キャリア・デザイン、キャリア・カウンセリングという言葉にふれる機会が多くなりました。夢をもてなくなり、将来的な職業観や仕事に対するイメージが描けない子どもたちが増えているからでしょうか。人生の3分の1の時間を費やす仕事に向き合うことで、偉人・達人といわれる人々は、何を学び、どんなことを教訓として得たのか。子どもたちに職業のプロ、人生のプロがつかんだ生きることのすばらしさをメッセージとして贈るときに参考になります。 

<ご利用にあたって>
以下の文章を通信に引用される場合は、文末にある出典(書名・著者名・出版社名)を明記して下さい。


対象学級通信・学校だより

チンパンジーは人真似しません。
仲間から学ぶのです。

栃本 忠良さん(元高等学校長)

「さる真似」という言葉があります。サルは人の真似をすると思われていて、現に「さる知恵」とか「さる芝居」などという言葉があって、人より劣るけれど人と似たようなことができると信じられています。(中略)

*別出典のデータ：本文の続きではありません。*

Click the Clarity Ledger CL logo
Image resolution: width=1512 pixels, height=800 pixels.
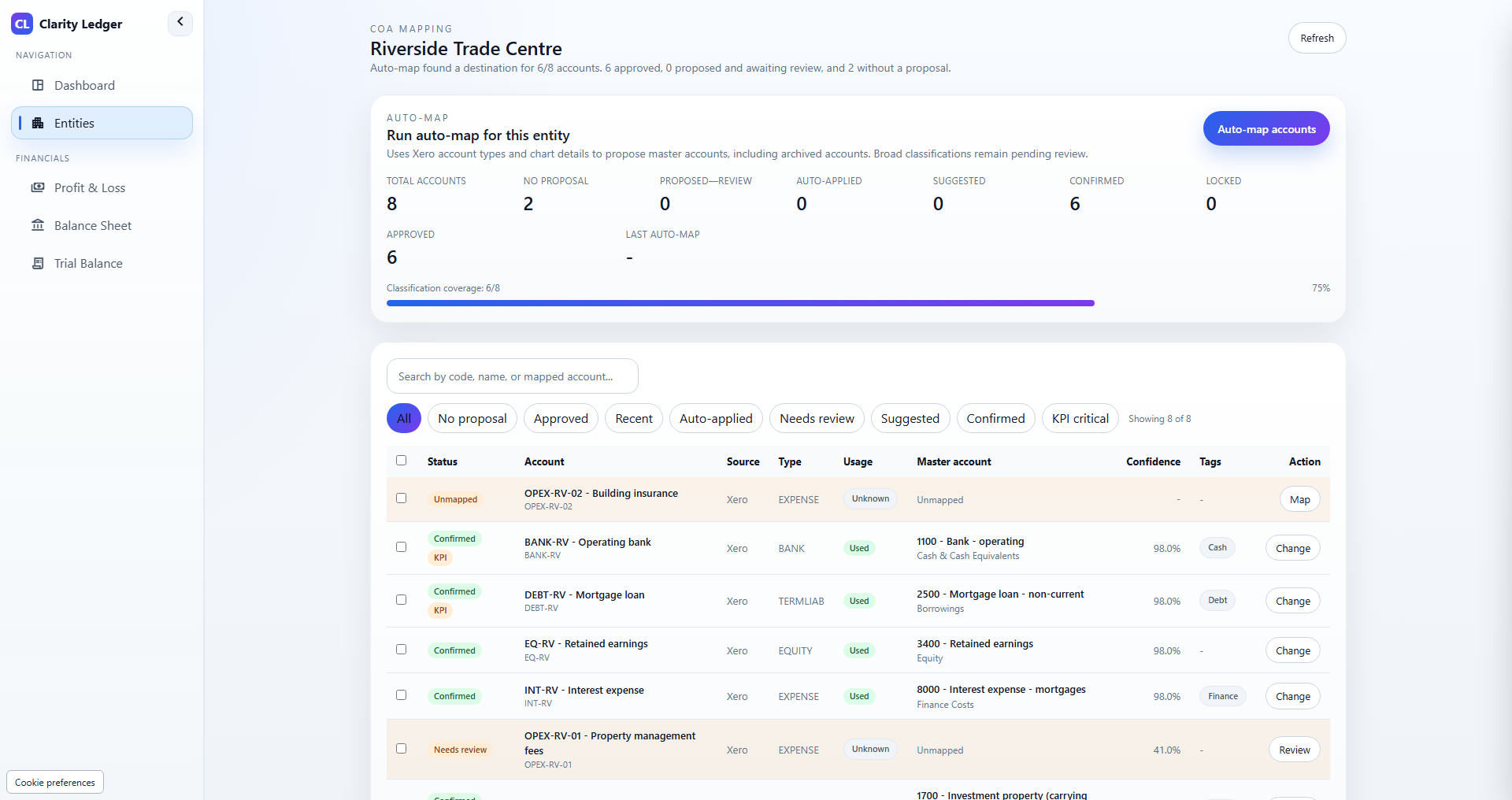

 しかし、チンパンジーは決して人の真似をせず、仲間からのみ教わるのだそうです。  教わるといっても仲間のしぐさを「盗み取る」ので、人間社会とは異なります。若いチンパンジーは人のしぐさを真似ることがあって、それを年上のチンパンジーが真似て覚えるのだそうです。(中略)

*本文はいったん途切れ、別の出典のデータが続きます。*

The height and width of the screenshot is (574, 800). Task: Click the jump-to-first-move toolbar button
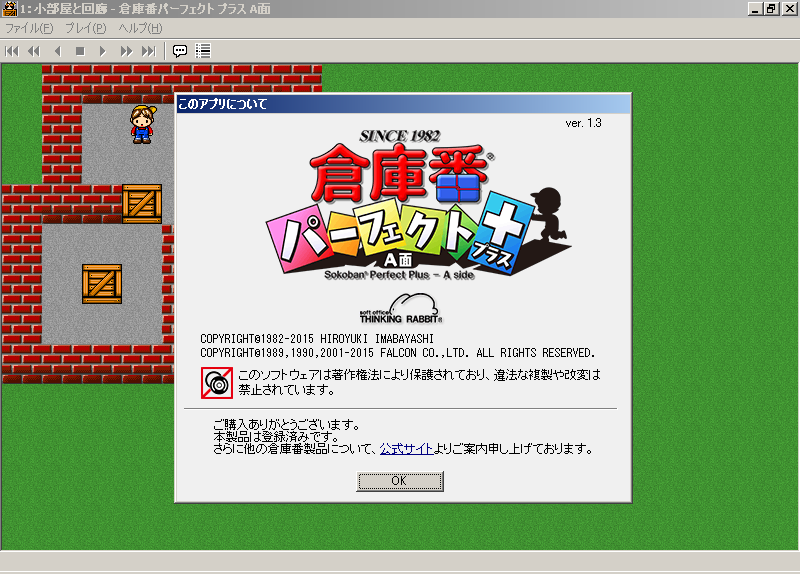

 栃本さんは動物、特にチンパンジーに詳しく、退職後動物園でボランティアとしてチンパンジーの特性などを観客に教えています。サルの集団は、ボスザルに統率されていて、一見強い者勝ちの世界のように思われていますが、チンパンジーは、食べ物でも先に手にした者からはたとえボスでも奪うことはしないそうです。仲間内のルールは厳しく守られていて、違反するものはたとえボスでも仲間から追放されるとのことです。人間はどうでしょう? 弱い人や年下の人から物を奪うことはありませんか。

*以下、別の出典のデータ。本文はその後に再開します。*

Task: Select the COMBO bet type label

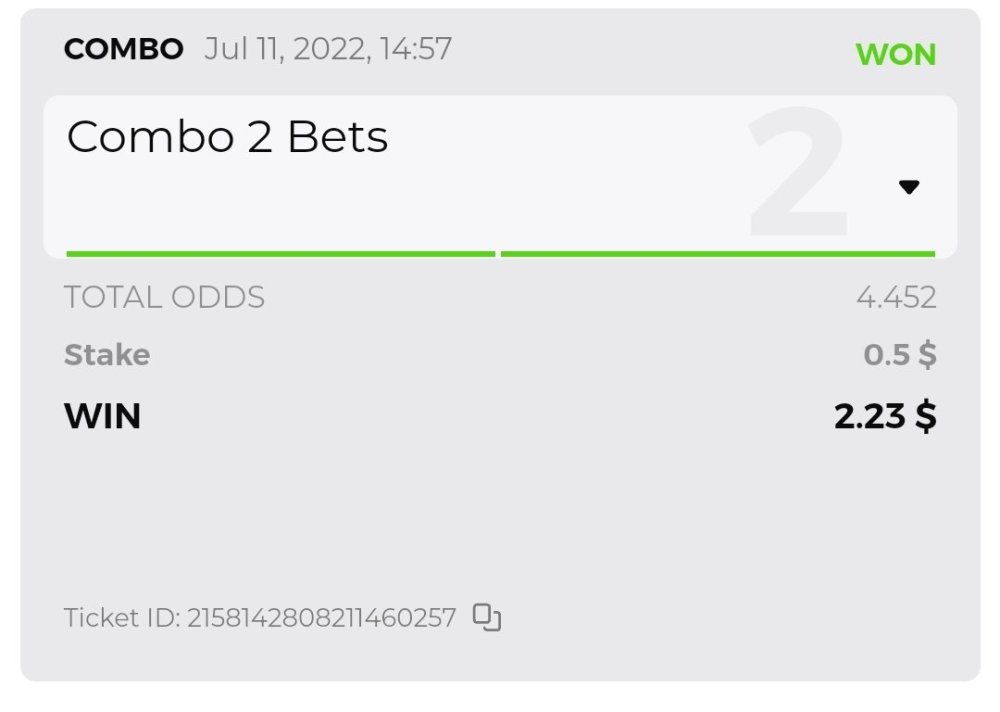Action: tap(123, 49)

 チンパンジーは体脂肪率が5%くらいしかなく、そのため泳ぐことができません。かつて興奮したチンパンジーが堀に飛び込んで水死したそうです。「猿の水練、魚の木登り」ということわざがありますが、それは「全く見当違いのことをする」という意味です。人間に最も近いチンパンジーには興味が尽きませんね。